AIM OF THE EXERCISE — Using the listing below, set down each line from the line containing "Click the microphone emoji before Joel Raffo" through the line containing "Task: Disable the Direkte Suche toggle", both ends included, exactly and with nothing added.

EXTRACTED MATERIAL —
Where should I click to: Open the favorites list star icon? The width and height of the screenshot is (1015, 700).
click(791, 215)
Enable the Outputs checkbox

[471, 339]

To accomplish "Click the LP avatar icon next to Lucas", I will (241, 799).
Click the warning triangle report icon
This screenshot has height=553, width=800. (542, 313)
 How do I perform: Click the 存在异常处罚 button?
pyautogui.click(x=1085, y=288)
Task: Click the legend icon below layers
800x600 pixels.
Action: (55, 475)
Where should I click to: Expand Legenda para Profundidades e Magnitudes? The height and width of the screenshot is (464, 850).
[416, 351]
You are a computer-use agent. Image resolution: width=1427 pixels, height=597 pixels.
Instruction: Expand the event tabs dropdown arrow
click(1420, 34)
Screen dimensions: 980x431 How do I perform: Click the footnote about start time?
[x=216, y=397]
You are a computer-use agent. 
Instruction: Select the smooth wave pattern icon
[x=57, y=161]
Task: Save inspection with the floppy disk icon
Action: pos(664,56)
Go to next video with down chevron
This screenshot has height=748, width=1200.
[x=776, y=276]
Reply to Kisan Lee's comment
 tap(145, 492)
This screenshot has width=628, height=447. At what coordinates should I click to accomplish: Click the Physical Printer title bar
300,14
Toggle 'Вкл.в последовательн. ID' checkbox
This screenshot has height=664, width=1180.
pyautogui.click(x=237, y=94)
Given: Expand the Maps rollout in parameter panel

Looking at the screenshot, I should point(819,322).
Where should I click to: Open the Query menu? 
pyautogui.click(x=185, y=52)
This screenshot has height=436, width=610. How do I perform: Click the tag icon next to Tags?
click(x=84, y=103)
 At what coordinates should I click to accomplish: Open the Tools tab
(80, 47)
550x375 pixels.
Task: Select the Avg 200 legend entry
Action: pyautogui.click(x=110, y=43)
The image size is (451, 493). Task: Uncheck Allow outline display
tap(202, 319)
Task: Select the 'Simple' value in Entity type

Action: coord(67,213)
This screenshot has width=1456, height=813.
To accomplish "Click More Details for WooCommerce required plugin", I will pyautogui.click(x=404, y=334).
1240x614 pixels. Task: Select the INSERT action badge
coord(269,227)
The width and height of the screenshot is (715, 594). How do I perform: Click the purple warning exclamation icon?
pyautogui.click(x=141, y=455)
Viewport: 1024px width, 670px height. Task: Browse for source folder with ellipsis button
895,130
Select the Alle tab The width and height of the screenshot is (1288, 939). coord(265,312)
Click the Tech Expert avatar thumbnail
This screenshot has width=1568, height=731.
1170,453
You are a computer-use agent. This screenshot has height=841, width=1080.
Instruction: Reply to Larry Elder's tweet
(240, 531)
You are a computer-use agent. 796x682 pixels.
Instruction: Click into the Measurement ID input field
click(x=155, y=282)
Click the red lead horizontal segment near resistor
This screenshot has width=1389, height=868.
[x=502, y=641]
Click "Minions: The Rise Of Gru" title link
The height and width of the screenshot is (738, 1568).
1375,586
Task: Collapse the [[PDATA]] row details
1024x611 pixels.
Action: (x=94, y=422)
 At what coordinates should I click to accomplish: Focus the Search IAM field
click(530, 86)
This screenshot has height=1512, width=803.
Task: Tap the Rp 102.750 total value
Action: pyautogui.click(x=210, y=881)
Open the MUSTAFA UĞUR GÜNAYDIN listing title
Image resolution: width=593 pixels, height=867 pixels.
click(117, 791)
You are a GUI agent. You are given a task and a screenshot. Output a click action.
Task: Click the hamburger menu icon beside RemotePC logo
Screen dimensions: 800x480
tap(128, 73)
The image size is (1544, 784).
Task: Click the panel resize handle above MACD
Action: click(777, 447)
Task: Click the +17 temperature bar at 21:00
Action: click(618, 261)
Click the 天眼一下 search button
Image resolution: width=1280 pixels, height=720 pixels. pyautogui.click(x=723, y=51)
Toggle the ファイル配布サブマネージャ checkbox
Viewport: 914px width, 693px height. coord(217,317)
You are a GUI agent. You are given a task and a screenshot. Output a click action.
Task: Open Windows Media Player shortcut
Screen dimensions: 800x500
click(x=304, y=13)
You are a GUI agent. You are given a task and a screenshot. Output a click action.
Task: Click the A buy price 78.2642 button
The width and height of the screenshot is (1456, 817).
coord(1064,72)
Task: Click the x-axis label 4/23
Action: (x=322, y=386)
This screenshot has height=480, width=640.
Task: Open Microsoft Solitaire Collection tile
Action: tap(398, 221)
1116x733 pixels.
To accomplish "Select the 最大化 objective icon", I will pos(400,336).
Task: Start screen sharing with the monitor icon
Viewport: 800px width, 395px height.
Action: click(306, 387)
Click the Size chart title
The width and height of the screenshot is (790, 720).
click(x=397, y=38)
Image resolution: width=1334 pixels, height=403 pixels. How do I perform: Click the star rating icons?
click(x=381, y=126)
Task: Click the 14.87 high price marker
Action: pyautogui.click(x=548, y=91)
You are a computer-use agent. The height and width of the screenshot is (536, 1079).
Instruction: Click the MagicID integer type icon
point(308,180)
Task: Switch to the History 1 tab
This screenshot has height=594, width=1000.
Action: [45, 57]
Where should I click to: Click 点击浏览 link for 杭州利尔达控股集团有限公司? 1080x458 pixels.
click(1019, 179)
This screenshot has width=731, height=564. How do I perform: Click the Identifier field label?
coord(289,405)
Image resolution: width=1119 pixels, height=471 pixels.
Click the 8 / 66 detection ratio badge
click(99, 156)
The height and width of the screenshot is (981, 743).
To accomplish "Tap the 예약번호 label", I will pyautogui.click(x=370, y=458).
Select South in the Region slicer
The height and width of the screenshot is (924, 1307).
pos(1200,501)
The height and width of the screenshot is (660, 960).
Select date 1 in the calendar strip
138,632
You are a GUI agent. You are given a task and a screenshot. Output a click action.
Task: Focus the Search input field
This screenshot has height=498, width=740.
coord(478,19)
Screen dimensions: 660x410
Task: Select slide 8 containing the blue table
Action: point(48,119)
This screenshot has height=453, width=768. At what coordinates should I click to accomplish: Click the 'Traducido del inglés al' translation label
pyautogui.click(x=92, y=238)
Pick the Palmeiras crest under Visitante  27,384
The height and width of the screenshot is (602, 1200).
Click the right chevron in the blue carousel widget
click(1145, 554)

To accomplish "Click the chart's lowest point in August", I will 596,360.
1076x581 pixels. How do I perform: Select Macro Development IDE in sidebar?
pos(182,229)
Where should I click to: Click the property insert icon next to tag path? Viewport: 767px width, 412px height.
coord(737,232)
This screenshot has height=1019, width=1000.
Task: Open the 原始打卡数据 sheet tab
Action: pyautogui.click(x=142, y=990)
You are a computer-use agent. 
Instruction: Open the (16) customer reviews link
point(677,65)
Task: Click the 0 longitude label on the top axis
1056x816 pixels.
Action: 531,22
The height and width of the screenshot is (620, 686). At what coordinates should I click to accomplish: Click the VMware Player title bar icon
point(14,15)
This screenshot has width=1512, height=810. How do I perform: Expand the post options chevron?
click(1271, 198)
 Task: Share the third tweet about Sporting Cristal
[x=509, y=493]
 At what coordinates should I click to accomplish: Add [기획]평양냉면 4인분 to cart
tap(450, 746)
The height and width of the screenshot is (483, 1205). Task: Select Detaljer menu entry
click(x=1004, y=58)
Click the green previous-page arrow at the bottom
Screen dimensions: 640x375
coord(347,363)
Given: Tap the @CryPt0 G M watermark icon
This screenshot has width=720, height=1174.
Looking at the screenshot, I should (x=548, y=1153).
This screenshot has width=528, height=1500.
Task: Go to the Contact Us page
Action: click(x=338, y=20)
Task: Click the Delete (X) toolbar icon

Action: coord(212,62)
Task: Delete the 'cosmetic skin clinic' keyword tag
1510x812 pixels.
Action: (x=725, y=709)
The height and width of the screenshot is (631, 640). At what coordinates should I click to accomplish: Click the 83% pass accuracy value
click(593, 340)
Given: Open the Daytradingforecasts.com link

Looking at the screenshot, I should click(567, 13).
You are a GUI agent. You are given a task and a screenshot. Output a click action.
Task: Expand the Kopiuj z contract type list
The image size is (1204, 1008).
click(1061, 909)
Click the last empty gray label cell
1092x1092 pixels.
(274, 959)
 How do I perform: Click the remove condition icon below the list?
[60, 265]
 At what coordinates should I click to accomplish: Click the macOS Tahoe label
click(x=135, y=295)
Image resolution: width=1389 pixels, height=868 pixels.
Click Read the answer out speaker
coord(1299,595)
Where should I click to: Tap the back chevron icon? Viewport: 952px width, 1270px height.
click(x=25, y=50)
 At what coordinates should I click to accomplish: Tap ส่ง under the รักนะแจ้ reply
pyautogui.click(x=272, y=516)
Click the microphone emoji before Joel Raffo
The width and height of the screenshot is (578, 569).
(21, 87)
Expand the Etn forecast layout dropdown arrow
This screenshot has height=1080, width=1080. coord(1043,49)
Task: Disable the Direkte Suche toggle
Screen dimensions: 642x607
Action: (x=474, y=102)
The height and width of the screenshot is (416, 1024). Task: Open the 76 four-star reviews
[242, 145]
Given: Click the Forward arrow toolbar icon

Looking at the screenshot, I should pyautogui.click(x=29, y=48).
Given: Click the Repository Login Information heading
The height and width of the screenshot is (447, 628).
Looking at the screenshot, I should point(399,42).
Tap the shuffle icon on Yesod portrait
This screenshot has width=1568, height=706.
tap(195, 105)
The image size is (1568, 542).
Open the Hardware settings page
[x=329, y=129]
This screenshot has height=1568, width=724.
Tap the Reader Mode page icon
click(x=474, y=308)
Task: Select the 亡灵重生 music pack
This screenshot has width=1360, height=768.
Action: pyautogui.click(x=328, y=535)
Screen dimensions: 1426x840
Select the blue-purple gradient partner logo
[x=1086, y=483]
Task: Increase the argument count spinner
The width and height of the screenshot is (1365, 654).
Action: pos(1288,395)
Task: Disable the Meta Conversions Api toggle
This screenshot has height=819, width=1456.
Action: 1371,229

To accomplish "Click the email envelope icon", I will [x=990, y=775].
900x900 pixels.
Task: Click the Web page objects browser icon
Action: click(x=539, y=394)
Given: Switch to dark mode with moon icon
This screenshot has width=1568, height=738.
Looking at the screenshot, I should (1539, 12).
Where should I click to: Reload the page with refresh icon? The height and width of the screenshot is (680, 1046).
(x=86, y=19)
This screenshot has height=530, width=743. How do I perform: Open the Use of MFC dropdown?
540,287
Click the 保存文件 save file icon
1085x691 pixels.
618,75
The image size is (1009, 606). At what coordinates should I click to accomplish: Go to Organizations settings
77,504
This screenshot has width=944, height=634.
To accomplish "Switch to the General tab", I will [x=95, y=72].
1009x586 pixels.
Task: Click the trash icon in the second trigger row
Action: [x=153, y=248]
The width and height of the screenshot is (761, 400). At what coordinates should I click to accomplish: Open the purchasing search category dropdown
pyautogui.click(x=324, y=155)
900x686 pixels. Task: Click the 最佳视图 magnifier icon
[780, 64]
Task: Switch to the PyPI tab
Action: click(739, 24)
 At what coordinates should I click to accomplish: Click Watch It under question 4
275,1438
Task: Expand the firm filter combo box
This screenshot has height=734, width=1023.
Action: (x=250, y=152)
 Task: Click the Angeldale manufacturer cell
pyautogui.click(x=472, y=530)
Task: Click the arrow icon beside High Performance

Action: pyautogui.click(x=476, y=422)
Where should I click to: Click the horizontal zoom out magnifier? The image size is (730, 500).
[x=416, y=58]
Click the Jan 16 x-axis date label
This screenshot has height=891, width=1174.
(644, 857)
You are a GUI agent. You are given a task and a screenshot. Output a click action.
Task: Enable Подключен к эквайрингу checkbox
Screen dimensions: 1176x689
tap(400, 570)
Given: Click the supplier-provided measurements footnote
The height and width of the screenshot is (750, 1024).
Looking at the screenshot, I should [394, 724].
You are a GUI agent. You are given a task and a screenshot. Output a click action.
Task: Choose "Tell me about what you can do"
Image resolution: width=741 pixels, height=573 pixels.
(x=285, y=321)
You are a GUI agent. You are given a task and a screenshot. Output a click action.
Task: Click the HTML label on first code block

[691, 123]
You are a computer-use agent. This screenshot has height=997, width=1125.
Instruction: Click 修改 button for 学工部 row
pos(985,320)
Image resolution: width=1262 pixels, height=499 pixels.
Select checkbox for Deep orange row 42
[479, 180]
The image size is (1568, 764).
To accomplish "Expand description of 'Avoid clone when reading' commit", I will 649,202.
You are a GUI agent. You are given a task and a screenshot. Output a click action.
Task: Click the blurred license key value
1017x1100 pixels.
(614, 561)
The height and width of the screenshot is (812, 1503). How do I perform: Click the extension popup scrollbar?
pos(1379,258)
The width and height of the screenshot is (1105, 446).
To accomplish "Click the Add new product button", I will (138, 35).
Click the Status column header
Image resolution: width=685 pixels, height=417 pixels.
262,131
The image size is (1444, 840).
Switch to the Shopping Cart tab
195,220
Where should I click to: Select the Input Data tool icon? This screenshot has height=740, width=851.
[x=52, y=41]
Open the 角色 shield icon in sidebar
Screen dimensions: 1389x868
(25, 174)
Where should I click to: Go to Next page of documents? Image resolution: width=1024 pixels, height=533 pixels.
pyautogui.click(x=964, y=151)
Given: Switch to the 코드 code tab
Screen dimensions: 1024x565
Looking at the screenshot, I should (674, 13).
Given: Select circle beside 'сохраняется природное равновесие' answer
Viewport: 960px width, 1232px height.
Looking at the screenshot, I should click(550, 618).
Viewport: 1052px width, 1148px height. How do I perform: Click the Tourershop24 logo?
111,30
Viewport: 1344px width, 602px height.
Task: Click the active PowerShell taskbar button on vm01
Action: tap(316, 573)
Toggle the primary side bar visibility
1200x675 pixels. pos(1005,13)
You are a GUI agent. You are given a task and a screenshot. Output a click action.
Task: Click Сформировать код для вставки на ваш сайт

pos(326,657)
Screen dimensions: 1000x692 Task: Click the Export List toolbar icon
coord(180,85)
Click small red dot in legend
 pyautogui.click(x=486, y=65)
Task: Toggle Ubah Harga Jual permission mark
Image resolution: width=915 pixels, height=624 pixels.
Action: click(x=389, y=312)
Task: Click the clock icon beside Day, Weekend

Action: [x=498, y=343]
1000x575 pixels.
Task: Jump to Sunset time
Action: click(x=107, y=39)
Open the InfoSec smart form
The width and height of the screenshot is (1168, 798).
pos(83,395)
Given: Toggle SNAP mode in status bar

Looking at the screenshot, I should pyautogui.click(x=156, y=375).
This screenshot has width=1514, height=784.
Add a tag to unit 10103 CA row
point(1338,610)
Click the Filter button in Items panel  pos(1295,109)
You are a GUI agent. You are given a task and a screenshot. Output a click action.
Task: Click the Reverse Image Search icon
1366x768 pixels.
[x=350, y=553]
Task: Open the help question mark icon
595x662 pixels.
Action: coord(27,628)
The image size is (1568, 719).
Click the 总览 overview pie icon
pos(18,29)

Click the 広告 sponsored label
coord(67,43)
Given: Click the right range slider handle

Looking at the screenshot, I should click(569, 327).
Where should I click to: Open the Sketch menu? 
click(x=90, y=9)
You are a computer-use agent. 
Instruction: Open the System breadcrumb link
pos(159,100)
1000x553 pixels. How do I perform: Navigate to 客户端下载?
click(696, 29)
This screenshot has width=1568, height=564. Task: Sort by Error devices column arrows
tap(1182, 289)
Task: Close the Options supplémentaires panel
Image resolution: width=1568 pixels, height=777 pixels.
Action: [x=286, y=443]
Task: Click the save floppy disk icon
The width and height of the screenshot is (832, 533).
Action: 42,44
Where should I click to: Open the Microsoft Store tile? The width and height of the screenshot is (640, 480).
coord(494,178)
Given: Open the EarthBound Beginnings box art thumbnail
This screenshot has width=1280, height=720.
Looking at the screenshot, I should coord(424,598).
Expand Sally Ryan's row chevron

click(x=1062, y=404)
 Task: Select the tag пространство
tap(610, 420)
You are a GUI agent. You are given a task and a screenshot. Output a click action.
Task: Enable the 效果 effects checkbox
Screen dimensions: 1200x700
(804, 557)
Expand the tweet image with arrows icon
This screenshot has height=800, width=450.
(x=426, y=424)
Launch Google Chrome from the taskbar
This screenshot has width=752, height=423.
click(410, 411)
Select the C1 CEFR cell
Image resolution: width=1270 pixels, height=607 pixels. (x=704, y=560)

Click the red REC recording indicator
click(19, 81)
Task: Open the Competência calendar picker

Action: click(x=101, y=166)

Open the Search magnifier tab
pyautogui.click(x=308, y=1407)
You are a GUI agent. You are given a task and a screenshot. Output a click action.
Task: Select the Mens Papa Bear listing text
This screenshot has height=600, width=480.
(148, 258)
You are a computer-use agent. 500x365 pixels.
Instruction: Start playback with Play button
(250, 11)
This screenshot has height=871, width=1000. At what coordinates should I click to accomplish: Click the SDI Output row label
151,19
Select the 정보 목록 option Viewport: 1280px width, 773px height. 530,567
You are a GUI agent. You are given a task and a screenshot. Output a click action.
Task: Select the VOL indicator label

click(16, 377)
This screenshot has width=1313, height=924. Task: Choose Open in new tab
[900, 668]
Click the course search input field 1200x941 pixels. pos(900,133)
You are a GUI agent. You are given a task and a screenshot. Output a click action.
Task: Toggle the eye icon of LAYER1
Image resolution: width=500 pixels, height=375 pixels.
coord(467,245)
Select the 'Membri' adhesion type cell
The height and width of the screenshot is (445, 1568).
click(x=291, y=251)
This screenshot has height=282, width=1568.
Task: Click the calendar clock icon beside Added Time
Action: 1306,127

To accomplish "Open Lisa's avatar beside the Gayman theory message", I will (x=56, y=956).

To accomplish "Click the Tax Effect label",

SOLUTION TO THIS EXERCISE —
Click the microphone emoji before Joel Raffo
The width and height of the screenshot is (578, 569).
(21, 87)
Expand the Etn forecast layout dropdown arrow
This screenshot has height=1080, width=1080. coord(1043,49)
Task: Disable the Direkte Suche toggle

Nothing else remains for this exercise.